Since then, Jake said, he’s come to regret his Cash App spree — not the actual donations, but his own impulsiveness. Did “throwing money around” make a difference in anyone’s life, or did it just make him feel better for growing up rich? What if he sent money to someone who used it to hurt someone else? What if he overlooked someone who needed it?
In the first throes of the pandemic, he reasons, people’s needs were too urgent and panicked to waste time deliberating over how he helped.
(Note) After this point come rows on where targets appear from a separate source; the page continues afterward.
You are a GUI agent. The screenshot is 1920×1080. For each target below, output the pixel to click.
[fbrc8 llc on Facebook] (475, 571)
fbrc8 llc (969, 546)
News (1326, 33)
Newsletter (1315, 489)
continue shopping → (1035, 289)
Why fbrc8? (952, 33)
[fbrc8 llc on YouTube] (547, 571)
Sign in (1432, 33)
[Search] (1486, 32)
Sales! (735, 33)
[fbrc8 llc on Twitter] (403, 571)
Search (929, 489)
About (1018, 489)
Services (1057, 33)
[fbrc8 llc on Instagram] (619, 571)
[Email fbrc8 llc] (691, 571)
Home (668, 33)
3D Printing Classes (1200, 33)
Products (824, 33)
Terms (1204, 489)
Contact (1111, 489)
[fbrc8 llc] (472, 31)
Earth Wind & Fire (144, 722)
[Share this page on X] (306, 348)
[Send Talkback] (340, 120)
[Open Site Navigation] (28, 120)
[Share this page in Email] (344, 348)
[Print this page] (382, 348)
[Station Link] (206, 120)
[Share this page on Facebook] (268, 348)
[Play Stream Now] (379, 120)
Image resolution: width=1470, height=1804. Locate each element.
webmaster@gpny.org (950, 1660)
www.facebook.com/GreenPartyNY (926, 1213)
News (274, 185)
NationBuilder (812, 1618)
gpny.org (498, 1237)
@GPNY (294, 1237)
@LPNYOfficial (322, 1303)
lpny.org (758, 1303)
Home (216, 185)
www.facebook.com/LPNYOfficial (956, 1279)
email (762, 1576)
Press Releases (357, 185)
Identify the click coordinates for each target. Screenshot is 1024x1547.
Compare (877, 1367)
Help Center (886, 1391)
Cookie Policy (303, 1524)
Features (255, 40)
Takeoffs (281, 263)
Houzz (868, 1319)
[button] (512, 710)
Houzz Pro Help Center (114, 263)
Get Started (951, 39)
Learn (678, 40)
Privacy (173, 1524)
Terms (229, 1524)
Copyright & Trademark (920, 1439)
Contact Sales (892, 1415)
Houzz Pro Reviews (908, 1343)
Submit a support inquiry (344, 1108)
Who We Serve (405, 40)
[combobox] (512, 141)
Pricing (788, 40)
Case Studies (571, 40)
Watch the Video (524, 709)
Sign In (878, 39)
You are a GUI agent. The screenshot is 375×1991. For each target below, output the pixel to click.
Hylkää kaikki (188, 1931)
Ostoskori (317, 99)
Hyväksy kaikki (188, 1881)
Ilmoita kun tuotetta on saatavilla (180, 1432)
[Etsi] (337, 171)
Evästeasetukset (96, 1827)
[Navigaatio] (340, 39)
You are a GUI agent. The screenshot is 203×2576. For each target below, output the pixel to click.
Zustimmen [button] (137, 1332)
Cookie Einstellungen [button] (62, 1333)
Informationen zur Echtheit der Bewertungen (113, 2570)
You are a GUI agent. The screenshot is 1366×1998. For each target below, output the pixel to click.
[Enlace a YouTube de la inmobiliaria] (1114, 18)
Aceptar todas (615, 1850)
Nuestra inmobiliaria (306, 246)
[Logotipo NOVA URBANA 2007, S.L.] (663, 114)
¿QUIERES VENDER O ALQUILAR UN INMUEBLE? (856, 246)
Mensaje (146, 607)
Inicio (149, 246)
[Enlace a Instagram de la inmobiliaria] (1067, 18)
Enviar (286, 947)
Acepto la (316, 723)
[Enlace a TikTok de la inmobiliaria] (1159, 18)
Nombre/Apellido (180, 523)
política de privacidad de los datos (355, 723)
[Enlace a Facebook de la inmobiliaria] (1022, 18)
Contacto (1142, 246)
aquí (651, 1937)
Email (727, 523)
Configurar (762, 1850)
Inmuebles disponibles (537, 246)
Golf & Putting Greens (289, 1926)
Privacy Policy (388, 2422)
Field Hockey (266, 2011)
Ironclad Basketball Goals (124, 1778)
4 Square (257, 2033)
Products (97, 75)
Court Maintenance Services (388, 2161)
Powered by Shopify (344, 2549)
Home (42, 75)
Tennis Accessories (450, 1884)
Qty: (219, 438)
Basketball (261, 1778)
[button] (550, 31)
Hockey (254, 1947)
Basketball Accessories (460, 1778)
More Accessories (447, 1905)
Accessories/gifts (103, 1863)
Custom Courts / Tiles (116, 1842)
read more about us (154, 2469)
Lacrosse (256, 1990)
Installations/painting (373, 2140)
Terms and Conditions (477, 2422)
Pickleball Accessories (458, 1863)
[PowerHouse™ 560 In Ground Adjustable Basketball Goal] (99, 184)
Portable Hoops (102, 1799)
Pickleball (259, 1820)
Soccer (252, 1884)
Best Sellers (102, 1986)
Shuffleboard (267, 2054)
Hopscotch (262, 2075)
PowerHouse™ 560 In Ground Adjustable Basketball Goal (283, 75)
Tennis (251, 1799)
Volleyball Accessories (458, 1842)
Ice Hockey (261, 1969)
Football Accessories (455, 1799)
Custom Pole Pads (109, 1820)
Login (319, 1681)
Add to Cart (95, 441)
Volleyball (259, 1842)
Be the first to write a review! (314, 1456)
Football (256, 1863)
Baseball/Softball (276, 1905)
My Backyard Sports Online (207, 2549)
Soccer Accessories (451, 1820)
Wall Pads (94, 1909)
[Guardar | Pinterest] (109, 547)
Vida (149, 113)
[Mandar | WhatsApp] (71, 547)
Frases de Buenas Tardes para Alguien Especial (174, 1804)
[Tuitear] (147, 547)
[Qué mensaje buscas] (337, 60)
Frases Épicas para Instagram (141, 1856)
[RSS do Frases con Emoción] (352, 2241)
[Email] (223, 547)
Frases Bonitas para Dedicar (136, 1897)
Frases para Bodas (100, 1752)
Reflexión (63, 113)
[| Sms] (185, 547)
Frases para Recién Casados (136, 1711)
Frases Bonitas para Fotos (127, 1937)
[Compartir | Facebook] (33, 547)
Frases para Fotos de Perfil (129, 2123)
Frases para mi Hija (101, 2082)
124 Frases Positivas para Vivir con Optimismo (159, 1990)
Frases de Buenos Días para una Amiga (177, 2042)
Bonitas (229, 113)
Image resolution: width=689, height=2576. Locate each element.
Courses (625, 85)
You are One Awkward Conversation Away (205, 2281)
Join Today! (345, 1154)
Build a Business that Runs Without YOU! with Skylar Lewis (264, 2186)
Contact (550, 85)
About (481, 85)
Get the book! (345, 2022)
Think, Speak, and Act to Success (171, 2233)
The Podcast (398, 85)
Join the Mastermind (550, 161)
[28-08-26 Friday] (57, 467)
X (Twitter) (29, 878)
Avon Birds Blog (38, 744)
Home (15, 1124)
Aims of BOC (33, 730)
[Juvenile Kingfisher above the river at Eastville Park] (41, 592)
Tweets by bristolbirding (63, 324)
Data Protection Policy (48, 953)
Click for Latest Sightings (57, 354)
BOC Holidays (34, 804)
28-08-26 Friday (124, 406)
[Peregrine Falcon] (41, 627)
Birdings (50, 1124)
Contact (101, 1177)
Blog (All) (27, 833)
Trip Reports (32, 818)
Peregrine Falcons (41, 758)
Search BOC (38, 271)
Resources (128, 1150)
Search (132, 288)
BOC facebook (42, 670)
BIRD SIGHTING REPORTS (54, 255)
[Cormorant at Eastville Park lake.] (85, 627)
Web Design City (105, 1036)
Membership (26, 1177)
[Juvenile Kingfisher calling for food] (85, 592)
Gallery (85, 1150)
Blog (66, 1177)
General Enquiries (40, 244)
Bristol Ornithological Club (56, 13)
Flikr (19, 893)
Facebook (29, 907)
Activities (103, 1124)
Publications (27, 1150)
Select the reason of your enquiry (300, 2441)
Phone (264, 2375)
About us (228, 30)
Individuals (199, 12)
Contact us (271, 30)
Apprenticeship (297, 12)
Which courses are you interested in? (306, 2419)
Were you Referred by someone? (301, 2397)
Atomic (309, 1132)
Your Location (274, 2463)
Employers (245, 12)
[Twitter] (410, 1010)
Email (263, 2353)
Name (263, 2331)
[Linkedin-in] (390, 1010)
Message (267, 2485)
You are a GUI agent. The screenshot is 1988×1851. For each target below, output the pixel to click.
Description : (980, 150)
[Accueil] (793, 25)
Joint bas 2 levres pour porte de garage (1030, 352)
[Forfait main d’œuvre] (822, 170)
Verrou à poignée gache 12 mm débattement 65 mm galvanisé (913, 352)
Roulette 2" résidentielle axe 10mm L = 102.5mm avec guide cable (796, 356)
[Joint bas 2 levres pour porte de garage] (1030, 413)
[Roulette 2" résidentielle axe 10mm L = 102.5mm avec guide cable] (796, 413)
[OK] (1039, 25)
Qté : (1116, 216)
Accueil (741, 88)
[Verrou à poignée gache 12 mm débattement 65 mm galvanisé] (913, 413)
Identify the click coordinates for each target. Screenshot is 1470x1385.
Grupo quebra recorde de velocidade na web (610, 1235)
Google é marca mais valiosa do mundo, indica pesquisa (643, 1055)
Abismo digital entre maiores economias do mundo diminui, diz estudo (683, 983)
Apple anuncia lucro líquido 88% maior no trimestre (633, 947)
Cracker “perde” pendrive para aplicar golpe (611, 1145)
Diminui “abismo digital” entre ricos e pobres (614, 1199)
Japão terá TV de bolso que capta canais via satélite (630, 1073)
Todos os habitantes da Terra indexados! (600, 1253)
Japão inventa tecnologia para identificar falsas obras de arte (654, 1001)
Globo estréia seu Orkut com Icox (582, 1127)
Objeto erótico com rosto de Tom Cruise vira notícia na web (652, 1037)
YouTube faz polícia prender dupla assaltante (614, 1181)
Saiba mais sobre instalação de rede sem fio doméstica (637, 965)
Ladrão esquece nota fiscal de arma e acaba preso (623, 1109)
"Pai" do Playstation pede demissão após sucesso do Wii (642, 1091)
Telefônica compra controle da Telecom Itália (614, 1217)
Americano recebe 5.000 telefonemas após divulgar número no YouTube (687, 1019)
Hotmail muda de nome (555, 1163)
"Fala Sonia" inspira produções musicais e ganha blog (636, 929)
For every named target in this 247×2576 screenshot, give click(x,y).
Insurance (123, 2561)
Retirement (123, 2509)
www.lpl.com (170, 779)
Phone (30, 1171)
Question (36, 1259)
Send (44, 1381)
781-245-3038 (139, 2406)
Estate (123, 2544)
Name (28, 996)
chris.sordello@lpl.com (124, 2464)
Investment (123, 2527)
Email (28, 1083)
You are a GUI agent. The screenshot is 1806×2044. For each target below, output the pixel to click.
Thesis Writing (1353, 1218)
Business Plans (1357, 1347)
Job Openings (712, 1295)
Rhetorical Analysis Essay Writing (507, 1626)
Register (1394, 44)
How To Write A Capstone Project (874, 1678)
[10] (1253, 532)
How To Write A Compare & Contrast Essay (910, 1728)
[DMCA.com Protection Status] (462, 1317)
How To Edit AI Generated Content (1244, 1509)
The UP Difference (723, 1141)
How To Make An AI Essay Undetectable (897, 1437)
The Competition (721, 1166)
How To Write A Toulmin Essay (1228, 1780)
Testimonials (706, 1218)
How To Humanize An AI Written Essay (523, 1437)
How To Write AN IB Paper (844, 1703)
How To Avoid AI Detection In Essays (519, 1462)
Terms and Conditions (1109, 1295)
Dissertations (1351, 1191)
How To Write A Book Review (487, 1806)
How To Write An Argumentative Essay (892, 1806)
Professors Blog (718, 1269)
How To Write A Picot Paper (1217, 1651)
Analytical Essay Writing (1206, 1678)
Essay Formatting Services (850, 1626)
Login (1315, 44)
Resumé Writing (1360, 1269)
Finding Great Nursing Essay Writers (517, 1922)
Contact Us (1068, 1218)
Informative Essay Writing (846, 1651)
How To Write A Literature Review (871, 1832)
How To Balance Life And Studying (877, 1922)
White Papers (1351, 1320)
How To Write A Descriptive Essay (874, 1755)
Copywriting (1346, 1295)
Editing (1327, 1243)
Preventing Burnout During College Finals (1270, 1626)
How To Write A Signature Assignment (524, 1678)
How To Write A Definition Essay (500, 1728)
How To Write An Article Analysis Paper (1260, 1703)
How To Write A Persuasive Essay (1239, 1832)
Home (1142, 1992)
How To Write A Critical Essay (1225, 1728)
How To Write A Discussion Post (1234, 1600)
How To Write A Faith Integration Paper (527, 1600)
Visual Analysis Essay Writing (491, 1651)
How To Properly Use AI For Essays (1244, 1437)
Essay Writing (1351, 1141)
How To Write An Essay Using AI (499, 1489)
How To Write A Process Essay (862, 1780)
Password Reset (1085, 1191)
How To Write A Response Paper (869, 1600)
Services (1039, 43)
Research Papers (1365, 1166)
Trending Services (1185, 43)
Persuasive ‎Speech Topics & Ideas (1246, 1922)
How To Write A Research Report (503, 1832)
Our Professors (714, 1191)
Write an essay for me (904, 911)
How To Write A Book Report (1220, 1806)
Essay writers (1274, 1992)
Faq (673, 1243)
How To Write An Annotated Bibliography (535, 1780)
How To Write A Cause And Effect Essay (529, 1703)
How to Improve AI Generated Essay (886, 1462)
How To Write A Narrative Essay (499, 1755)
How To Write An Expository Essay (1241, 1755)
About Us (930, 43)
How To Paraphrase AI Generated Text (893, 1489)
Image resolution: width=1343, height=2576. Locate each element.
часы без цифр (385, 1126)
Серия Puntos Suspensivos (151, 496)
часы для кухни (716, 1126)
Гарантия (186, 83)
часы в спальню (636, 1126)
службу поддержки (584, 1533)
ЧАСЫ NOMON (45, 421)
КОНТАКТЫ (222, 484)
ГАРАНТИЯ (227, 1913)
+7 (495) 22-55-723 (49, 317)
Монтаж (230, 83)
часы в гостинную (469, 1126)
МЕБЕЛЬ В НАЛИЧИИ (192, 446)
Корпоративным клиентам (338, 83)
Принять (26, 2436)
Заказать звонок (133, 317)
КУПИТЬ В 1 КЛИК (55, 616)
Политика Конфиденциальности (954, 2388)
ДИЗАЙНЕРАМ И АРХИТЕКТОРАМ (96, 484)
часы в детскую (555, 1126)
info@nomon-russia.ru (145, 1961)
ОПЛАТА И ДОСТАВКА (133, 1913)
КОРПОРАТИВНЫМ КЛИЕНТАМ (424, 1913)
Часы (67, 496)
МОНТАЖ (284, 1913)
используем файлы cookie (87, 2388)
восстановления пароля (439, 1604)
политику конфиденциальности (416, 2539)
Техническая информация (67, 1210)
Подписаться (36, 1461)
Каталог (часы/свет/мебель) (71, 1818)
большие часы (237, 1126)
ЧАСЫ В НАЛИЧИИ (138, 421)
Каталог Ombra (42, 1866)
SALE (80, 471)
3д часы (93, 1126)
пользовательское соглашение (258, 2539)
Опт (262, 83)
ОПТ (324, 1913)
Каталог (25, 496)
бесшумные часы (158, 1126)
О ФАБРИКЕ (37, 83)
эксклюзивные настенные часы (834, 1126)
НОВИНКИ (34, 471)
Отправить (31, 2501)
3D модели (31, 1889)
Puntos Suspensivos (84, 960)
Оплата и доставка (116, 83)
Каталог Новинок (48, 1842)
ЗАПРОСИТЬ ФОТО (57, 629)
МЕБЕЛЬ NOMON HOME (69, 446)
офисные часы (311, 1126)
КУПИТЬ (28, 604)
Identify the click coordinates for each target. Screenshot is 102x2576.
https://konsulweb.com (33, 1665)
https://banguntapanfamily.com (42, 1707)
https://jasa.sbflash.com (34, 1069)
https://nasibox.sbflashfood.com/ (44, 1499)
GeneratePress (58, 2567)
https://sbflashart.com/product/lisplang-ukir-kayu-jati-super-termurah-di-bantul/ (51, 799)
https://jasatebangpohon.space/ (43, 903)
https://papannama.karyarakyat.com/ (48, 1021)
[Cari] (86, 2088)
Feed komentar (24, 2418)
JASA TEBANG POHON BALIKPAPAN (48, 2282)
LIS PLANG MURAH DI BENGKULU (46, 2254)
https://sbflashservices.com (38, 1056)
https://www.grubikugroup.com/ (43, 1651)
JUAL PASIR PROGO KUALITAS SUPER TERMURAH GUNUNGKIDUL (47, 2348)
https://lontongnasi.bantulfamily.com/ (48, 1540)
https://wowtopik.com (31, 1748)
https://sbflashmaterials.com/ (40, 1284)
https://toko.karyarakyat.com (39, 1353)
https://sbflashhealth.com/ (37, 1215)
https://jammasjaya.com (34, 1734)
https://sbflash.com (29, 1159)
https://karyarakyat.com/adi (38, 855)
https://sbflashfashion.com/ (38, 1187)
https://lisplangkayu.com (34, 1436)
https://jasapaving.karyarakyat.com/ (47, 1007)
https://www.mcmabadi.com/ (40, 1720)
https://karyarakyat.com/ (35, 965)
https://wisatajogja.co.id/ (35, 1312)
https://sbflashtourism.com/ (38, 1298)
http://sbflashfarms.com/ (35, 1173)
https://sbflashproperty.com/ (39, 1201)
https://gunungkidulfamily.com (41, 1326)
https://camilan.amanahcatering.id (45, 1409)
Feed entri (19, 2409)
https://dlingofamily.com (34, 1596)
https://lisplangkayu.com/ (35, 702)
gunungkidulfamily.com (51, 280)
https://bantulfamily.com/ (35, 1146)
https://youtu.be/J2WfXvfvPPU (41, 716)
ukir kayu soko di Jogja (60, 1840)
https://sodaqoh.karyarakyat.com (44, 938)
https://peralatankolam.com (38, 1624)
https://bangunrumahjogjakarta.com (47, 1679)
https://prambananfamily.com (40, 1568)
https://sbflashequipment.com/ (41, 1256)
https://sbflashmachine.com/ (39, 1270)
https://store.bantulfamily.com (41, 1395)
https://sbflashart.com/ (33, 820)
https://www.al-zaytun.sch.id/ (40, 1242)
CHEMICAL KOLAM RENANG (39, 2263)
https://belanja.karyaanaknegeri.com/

But he’s since had time to contemplate other options, and — with the help of the $50 million he netted this summer from the IPO of his family’s tax software firm — he wants to start his own nonprofit, aimed at helping low-income people get treatment for addiction.
It’ll still qualify as grassroots, Jake figures, because he’ll fund it himself. Plus, he argues, a small nonprofit could maintain both the solidarity and efficiency of direct giving, with the added guardrails of knowledgeable employees and formal procedures and legal contracts. (Jake is himself a recovering addict, and entered treatment not long after his family’s company went public.)
“To be clear, I’m going to do more direct action,” he said. “Just in the responsible, appropriate way — with the right oversight and all that.”
“I don’t have mixed feelings about the amount I gave or who got it or what they did with it,” he added. “But I want to make sure dollars are going directly where they’re needed most. Isn’t that the point of all this?”